This shorthall it is said, results from ill-advised speculation on the US subprime market and resulting jitters in markets worldwide. BaFin says that its prognosis is merely a worst-case scenario. "Given what we know about the current situation on the markets, we presume that a total of $430 billion is more probable," the confidential 16-page report says.
The paper also lists losses that have already been admitted to by various credit institutions: a total of $295 billion. Some 10 % of those shortfalls are accounted for by German banks. Should that share of the damage remain constant, German banks can expect losses to be as high as US$60 billion.
BaFin experts fear that the finance crisis will spread to other sectors of the economy. The turbulence could hit "other financial institutions outside of the banking sector," the paper says. The report lists hedge funds, insurance companies and retirement funds as being at risk.
On Friday Bild quoted banking insiders predicting total losses by German banks from the American subprime mortgage loan crisis could hit the €70-billion (US$111 billion) mark. They also reported that claims that the country's third-largest regional bank, WestLB -- which has been kept alive with injections from the state of North Rhine-Westphalia -- will soon be requiring an additional €2-billion lifeline.
Meanwhile, IKB Deutsche Industriebank AG bank,which has already received a billion-euro bailout will be draining a further billion euros from the public purse, bringing its total rescue package so far to €8 billion.On the same day Bavarian governor Günther Beckstein said the state's BayernLB bank would announce losses related to the credit crisis of up to €4 billion -- double the €1.9 billion figure the bank had previously disclosed.
Munich based Hypo Real Estate
(Mkt Cap €2.2 Bn.) Germany's second-biggest property lender has warnnd
of more writedowns and gave more information last week on its 5 billion
euro plus exposure to structured debt products.It said the market for its 1 billion euro (US$1.6 billion) portfolio of U.S. collateralised debt obligations (CDO) had deteriorated and that further writedowns were possible. About a quarter of the portfolio is subprime.

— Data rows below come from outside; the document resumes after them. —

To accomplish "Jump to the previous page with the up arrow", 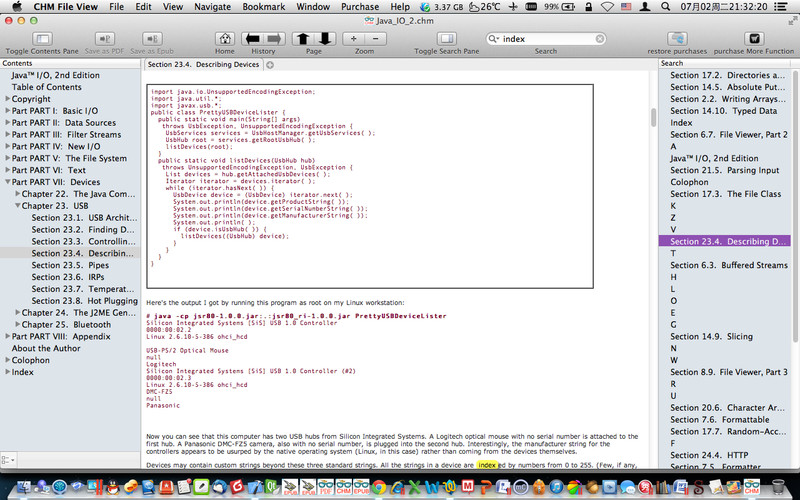I will pyautogui.click(x=303, y=38).

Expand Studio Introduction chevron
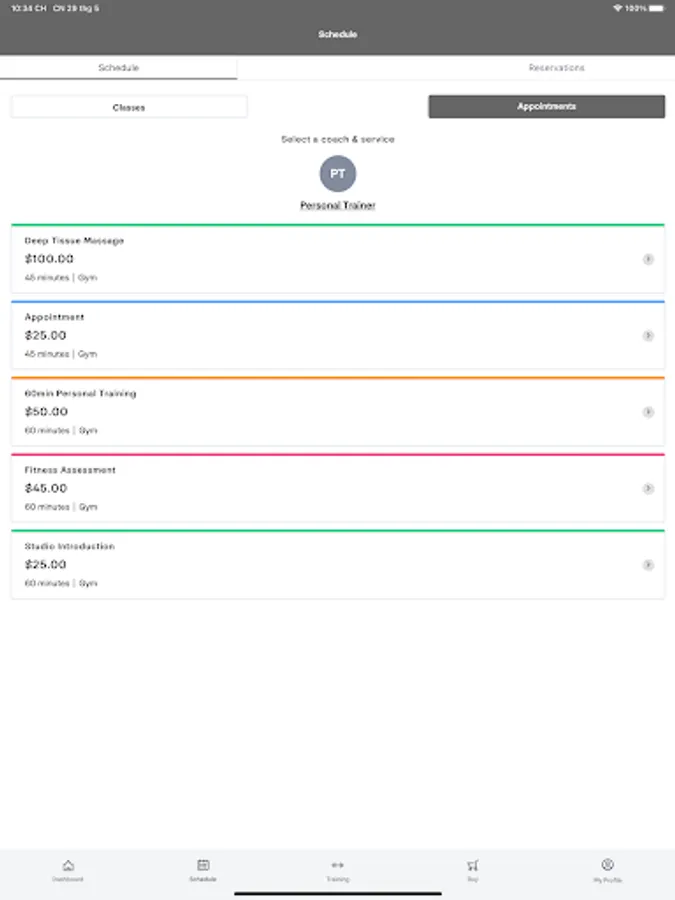[x=648, y=565]
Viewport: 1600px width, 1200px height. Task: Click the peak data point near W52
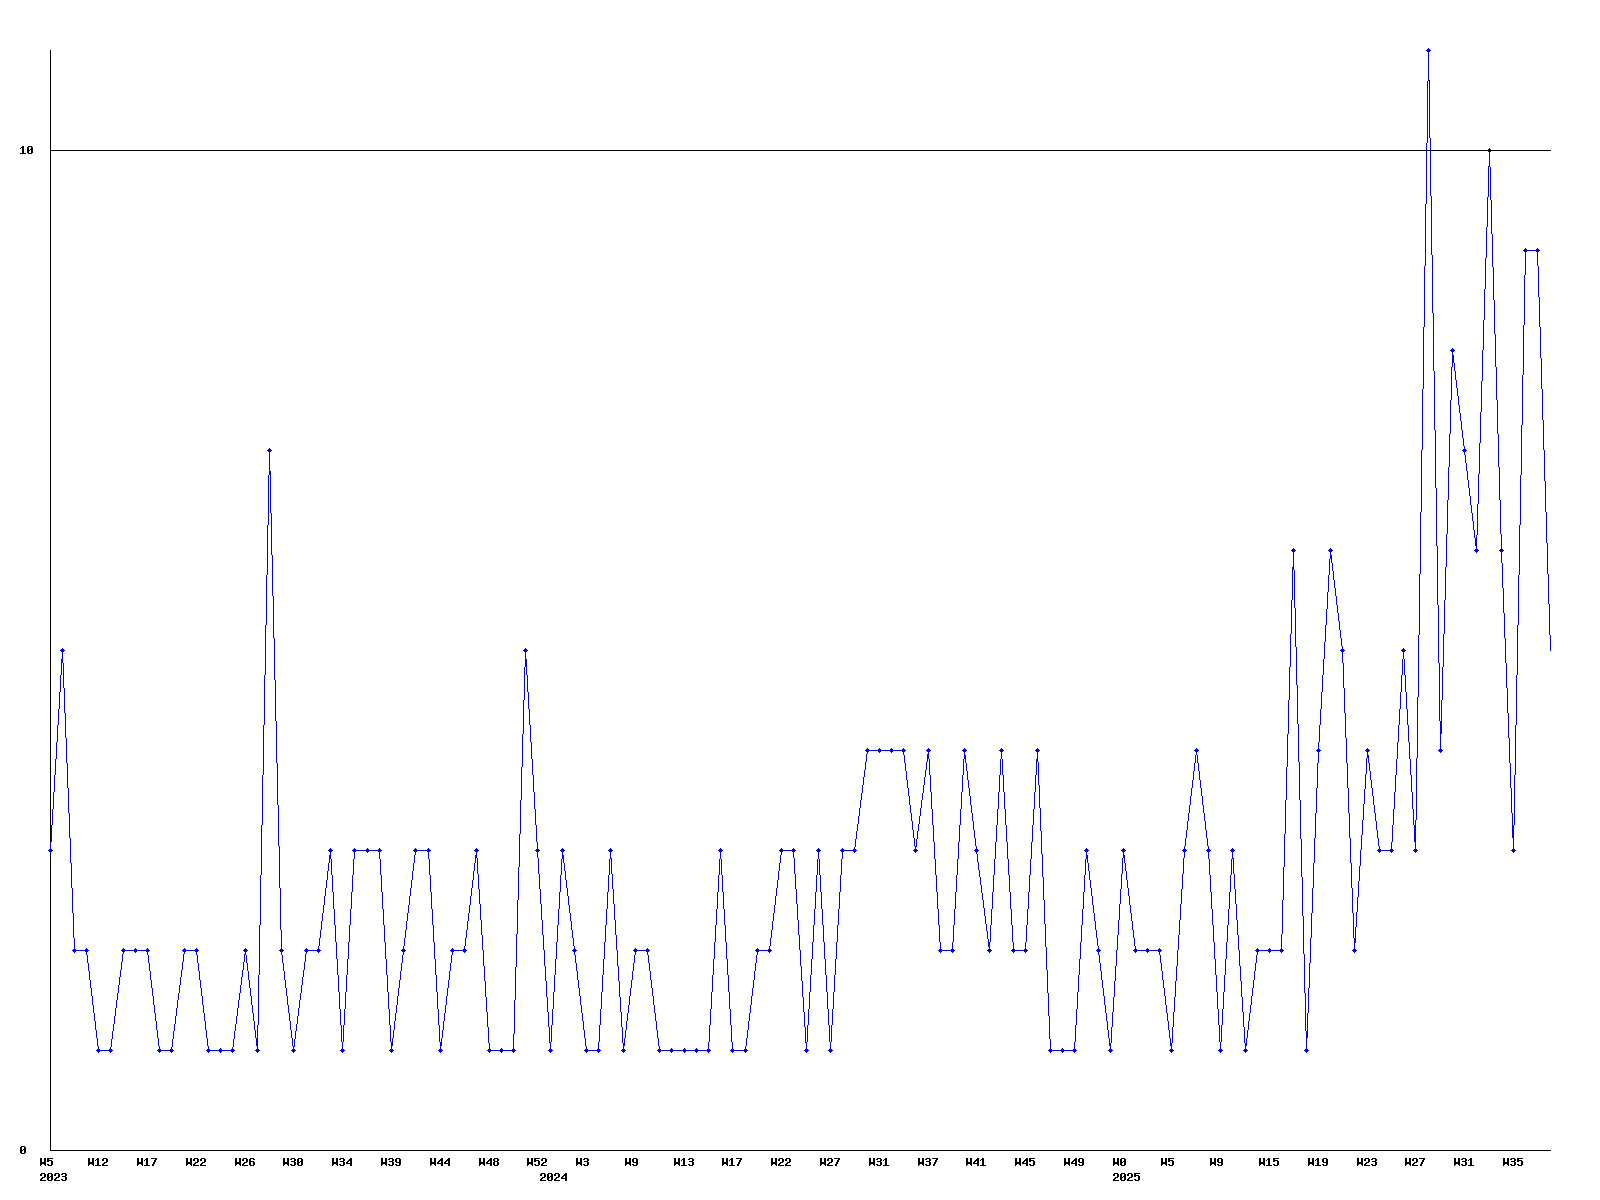[525, 650]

It also said any slip in the value of 3.2 billion euros of real estate-linked investments it owns would hit its revaluation reserve.
Finance Director Markus Fell said "In this crazy world, I don't feel comfortable giving any further outlook,"
Hypo shares HRX:DE rallied on that news and rose from a low of €13 to €18.74 where they traded today.
John Paulson, a little-known hedge fund manager smelled trouble two years ago. He had found a bubble he could short. He bet against the American Dream and placed heavy bets of other people's money on the ABX an index that tracks the sub prime market (sorry tracked .. there is no sub prime market anymore).
His funds in 2007 made US$17 Bn, of which his personal share was US$3/4 Bn - oddly at one stage in his career he was a mergers-and-acquisitions investment banker at Bear Stearns Cos.
We look at all this evidence that the MSM wont put together for you, so stand by for a rough ride, and more calls on your tax money to bail out these failing businesses as Gordon Brown and the Badger in the Treasury panic, not knowing what to do next and turn to the Socialist manual for guidance..
We wonder how long it will be before Gordon and his Scottish Mafia decide to nationalise the Banks, and sink this country to the next level of socialist depravity..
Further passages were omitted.